We, however, must not lose sight of the fact that the BCDA is an entity invested with a personality separate and distinct from the government. Section 3 of Republic Act No. 7227 reads:

SECTION 3. Creation of the Bases Conversion and Development Authority. — There is hereby created a body corporate to be known as the Conversion Authority which shall have the attribute of perpetual succession and shall be vested with the powers of a corporation.

It may not be amiss to state at this point that the functions of government have been classified into governmental or constituent and proprietary or ministrant. While public benefit and public welfare, particularly, the promotion of the economic and social development of Central Luzon, may be attributable to the operation of the BCDA, yet it is certain that the functions performed by the BCDA are basically proprietary in nature. The promotion of economic and social development of Central Luzon, in particular, and the country's goal for enhancement, in general, do not make the BCDA equivalent to the Government. Other corporations have been created by government to act as its agents for the realization of its programs, the SSS, GSIS, NAWASA and the NIA, to count a few, and yet, the Court has ruled that these entities, although performing functions aimed at promoting public interest and public welfare, are not government-function corporations invested with governmental attributes. It may thus be said that the BCDA is not a mere agency of the Government but a corporate body performing proprietary functions.[27] (Emphasis supplied)

* [Data segment]:
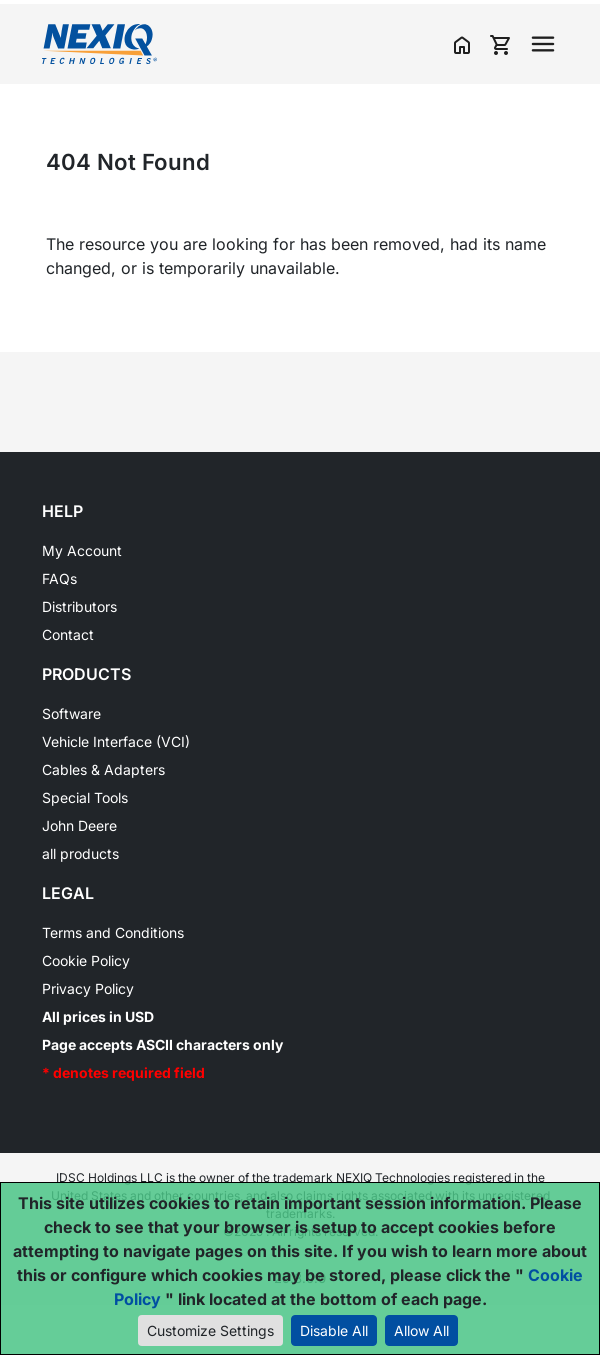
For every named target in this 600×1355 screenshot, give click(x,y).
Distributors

* [Objectives]:
(a) Summarize the passage on the BCDA in two sentences.
(b) Translate this sentence from the passage on the BCDA into Spanish: "The promotion of economic and social development of Central Luzon, in particular, and the country's goal for enhancement, in general, do not make the BCDA equivalent to the Government."
(c) In the passage on the BCDA, which other government-created corporations are named as examples of agents for the realization of government programs?
Answer from the passage on the BCDA alone, without drawing on the material.

* [Answer set]:
(a) Section 3 of Republic Act No. 7227 created the BCDA as a body corporate with perpetual succession and the powers of a corporation, giving it a personality separate and distinct from the government. Although its operation may serve public welfare and the development of Central Luzon, its functions are basically proprietary, so it is a corporate body performing proprietary functions rather than a mere government agency.

(b) La promoción del desarrollo económico y social de Luzón Central, en particular, y el objetivo de mejora del país, en general, no hacen que la BCDA sea equivalente al Gobierno.

(c) The SSS, GSIS, NAWASA and the NIA.